The first time I encountered the ghost in my life was when I was about six months old. I was crying in my crib. My mother was not responding, apparently because she was out for the evening. My father was watching a hockey game on T.V. My older sister heard me crying and, being that she was in the middle of washing her hair, was calling to me to just be patient and she would be right with me. But my crying was something that was too loud for my father’s hockey game. He came in, picked me up, slapped me around and threw me back in my crib. My sister walked in on this and lost her mind on him. While they were arguing, I saw the ghost. It was hovering just above my crib, looking at me, and floating upward to the ceiling. It looked at my sister just before she picked me up. Suddenly it was gone.
This sort of thing happened often between myself and my father. He was mentally ill, and undiagnosed. He was quite violent towards me all my life. I got used to it. I also got used to not having a voice. I did not speak till I was around three years of age. I mentioned that in a previous blog and explained why that was. So I won’t go into all that now. Suffice it to say that, even when I did speak, I had no voice.
I could begin to say something and immediately be interrupted, as though I was not even heard, but more likely as though no one cared to know what I had to say. After years of having this happen, I began to just not talk again. Why should I? No one cared what I had to say or that I wanted to say anything anyway. This was actually a very long process in the making. Twelve years at least. Over that time I became more and more introverted and just kept to myself for the most part, not even wanting to venture out and try things or create other relationships. Looking back, I can see that I was being groomed. If I could become as submissive as those with power over me wanted, then they could trust that I would just do and say whatever I was told. I had a lot of soul loss during that time. Years later I had that retrieved and was ever-so-grateful, even though by then it was a painful experience to walk through.
All during that 12 years, I was haunted. There was a ghost that kept showing up and startling me. I would wake up with it looking down at me in my bed. My heart would almost stop and I would come to with such a sudden start that I thought I for sure jumped out of my own skin. In the bathroom I would open the medicine cabinet to get something off a shelf, and when I would close it the ghost would be standing right behind me. I used a lot of 4-letter expletives during that time. I mastered the use of the word “fuck” as an adjective, a prefix, a suffix, a verb, an adverb, a noun and a pronoun. To this day I still have that skill set. A number of times I would wake up in the middle of the night with this ghost sitting on my chest. The weight was so heavy I could not breathe and would usually pass out. I would see the ghost in the window of the house as we drove down the lane to go to town. I would see it there when we drove back up the lane on our return. Whenever I would open my closet door to retrieve clothes it would be there, standing and staring at me.

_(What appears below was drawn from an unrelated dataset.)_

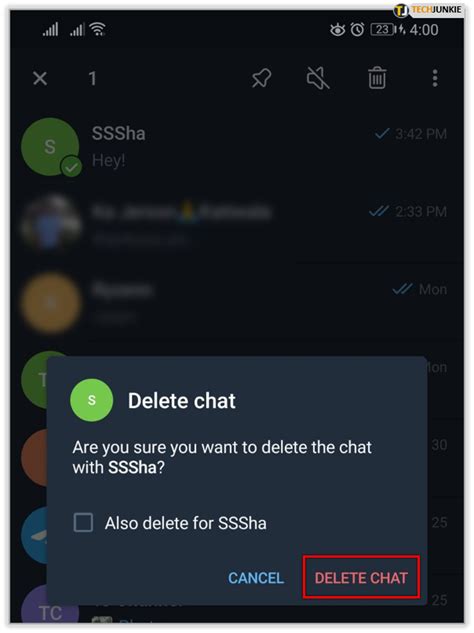Tap the Wi-Fi icon in the status bar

Years later, once I began my journey of soul retrieval, I began to realize something. I began to realize that from that first moment of disassociation in the crib to the most recent (at that time) sighting of the ghost, that ghost was always…ME. I was a ghost in my own home. And I had become a ghost in my own life. And once the soul retrieval process kicked in, I was able to re-gather myself back into my body. I was able to anchor it there. And then the rage began. A few years of rage at the fact that I had been so damaged for so many years. But under all of that was the realization that no one had the right to do that to me, and no one was EVER going to do that to me again.

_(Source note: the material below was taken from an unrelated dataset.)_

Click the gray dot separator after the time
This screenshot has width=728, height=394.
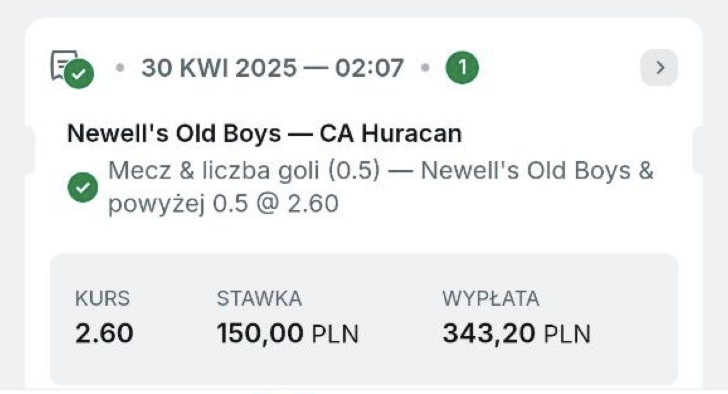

It takes great courage to approach the process of soul retrieval. It can be terrifying at times. It can be painful at times. This is because there has been so much pain that has been held within due to the soul loss that has happened over years and sometimes lifetimes. That pain heals. As we heal on a soul level, we heal on all other levels as well. This is not something that is done just as a one-off experience. It is a process that can at times take years of work. But it is so worth the investment. YOU are so worth the investment.
So often when I speak of soul retrieval I will get someone who thinks acedemically say things like, “Oh, this is just cognitive therapy and one needs to be trained to do that.” They forget that until just a few years ago, their psychology degrees were considered pseudo-science. And so they project that attitude toward shamanic practices. They do not realize that the shamanic practices are most often at the base of all of their therapeutic techniques. And that is why sometimes they can only go so far, so deep, and then run up against a wall. Shamanic practices breach those walls and dig deeper and further into the very soul of a person’s existence. In so doing, we are able to heal the deepest of emotional and psychological wounds. And in doing that, the healing then ripples back and forth through time and space, through family, friends and community. We are never working with just one person, even if there is only one person present in the healing other than ourselves. And we recognize that as we open the pathways to healing for each individual with whom we work, we are opening the same pathways for ourselves and for everyone else on the planet. And this is important to recognize as a concept. Because, considering how vile humans can be as a species and how much damage we have done already just by leaving crater-sized footprints on the earth, we need all the healing we can get, whether or not we want to admit that.